### EXCERPT PROVIDED
The Three Little Pigs went on to win an Academy Award for best cartoon of the year (45). Disney's movies were becoming much more than children's entertainment; they reverberated within a nation during a period of hardship.
During the Great Depression, many theatres started doing the "double features" (Selden 56), which meant that after renting two movies to show to people, there was not much money left over for short cartoons. This worried Disney because there was no longer such demand for his little films (Krasniewicz 87). He had to think of something to do and the first thing that came to his mind was to make an animated feature-length film. As a boy in Kansas City, he had been inspired by a silent film version of Snow White and so this seemed like the perfect movie to make as it had everything that audiences wanted in films -- tragedy, romance, and humor as well, thanks to the seven dwarfs (56). With Snow White and the Seven Dwarfs, Disney once again outdid himself. He listened to up-and-coming singers to find the perfect voice for Snow White, finally settling on an 18-year-old trained opera singer name Adriana Caselotti. He also used professional comedians as the voices for the seven dwarfs. He utilized a special camera called a multiplane to make Snow White look 3-dimensional and more real to life than in the short cartoons (Seldon 57). This multiplane camera was enormous, taking up nearly the entire room where they were filming. In trying out this camera for Snow White, Disney made a film called the Old Mill, just to make sure that the camera did what he wanted it to do. The film was so good that it ended up winning and Oscar on its own (57). Once again, Disney had ventured into areas of cinematic innovation that would keep him at the top of his game.
Snow White and the Seven Dwarfs opened at New York City's Radio City Music Hall in New York on December 7, 1937 to packed audiences. It ran for five weeks in New York and then ran in Paris for 31 weeks (Seldon 59). The film had taken four years to make and it earned 8 million dollars in revenues. This seems like a lot more money when one considers that ticket prices were 25 cents for children back then (59). Snow White and the Seven Dwarfs also received and Academy Award.
In 1938, Disney had the idea to put Mickey in film version of the Sorcerer's Apprentice as the apprentice whose misuse of power causes major disaster (Thomas 152). The story is an old fairy tale that had been interpreted as a poem by Goethe and a concert piece by French composer Paul Dukas (152) and the film version would have the entire action set to music, which would make it so Mickey didn't have to speak. Disney considered that one of the reasons that Mickey couldn't play a variety of roles was because of his falsetto speaking voice (152). While this voice limited his roles, it was that very voice that made children all over the world fall in love with him.
######
### LISTING
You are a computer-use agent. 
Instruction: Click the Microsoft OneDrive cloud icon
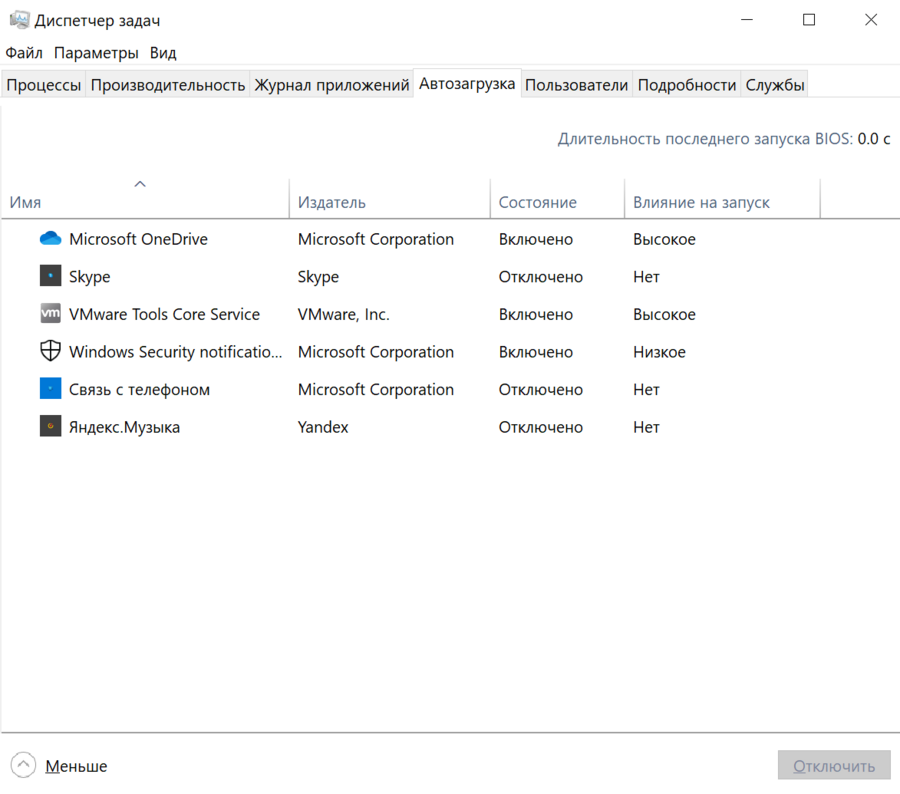50,239
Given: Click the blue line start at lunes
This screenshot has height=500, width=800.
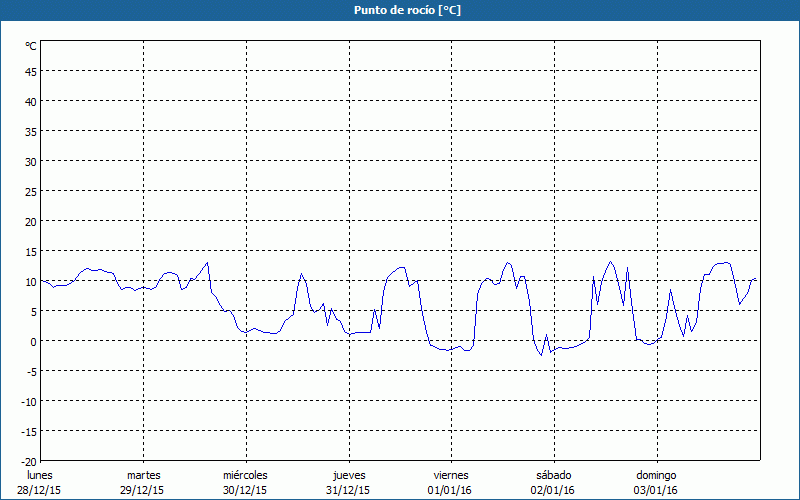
######
§ **REQUIRED WORK**:
a: Retype the passage on Disney from "Snow White and the Seven Dwarfs opened" to "and Academy Award.".
b: Reproduce every line of the records, including each request, but multiply each coordinate in the answers by 1.05 and round the result to a whole number, with halves rounded up. Omit the pictures from your reply.
The records are unrelated to the passage on Disney.

§ **SOLUTIONS FOR EACH TASK**:
a:
Snow White and the Seven Dwarfs opened at New York City's Radio City Music Hall in New York on December 7, 1937 to packed audiences. It ran for five weeks in New York and then ran in Paris for 31 weeks (Seldon 59). The film had taken four years to make and it earned 8 million dollars in revenues. This seems like a lot more money when one considers that ticket prices were 25 cents for children back then (59). Snow White and the Seven Dwarfs also received and Academy Award.

b:
You are a computer-use agent. 
Instruction: Click the Microsoft OneDrive cloud icon
53,251
Given: Click the blue line start at lunes
This screenshot has height=500, width=800.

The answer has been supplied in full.